Introduction

Hello! I had the opportunity to use GhostScript in python, so this time I would like to summarize the knowledge gained from it. Specifically, use GhostScript to convert PDF to JPEG image (PDF⇒JPEG conversion). The PDF-to-JPEG conversion that we are going to do in this article is "not only one-page PDF, but also multiple-page PDF is decomposed into one page and saved as a JPEG image."

Why GhostScript?

GhostScript is an interpreter for the PostScript language and PDF, as you can see on the official website.

Quoted from the official website

An interpreter for the PostScript language and for PDF.

When I ask google teacher what I want to do in this article, I think that pdf2image and PyPDF2 are common solutions, but the reason why I used GhostScript is simple.

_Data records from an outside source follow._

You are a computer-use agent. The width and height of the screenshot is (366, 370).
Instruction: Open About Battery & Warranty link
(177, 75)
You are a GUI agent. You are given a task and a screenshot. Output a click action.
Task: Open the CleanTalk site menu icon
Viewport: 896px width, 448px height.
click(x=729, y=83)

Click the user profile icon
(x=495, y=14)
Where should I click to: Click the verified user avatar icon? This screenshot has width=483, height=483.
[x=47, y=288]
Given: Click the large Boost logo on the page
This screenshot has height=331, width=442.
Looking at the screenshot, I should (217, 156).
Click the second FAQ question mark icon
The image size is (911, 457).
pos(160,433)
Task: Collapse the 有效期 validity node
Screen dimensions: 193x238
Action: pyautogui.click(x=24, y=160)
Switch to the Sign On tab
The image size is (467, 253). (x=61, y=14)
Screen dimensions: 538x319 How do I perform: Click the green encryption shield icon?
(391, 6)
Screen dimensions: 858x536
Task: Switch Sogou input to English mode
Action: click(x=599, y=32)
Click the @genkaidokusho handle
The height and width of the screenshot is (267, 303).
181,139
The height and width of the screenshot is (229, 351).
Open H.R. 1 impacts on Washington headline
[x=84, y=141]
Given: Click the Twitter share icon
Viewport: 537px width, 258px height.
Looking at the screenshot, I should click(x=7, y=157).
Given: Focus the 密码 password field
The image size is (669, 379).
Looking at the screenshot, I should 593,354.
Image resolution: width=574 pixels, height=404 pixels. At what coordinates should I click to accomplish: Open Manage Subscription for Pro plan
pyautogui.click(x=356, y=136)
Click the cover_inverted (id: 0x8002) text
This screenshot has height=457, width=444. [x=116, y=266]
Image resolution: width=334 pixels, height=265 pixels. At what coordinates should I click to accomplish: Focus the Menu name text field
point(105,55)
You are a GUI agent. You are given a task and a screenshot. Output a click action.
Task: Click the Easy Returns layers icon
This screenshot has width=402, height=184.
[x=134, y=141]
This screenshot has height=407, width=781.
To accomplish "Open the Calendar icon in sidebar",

Because there was a PDF that could not be converted with PyPDF2 and could be converted with GhostScript lol

For GhostScript operations, refer to this site. (No python is used on this site.) http://michigawi.blogspot.com/2011/12/ghostscriptpdfjpg.html

Development environment

Windows10 python3.6.9 GhostScript 9.50

Preparation (GhostScript download)

This time, download GhostScript from the following. https://www.ghostscript.com/

Please download according to each development environment. In this article, AGPL for Windows (64bit) is selected.

Execute the downloaded file to set up.

Setup screen

It seems that ghostscript can be installed with the pip command even on PyPI, but this has not been confirmed at the time of writing this article. https://pypi.org/project/ghostscript/

What you want to do ①: Divide the PDF page

As explained in "Introduction", this is a process required for a PDF with multiple pages, and it is not necessary for a PDF with one page originally. Since it will be long, I picked up only the parts related to the division. If you don't have the time, please check the entire source code in the following chapters.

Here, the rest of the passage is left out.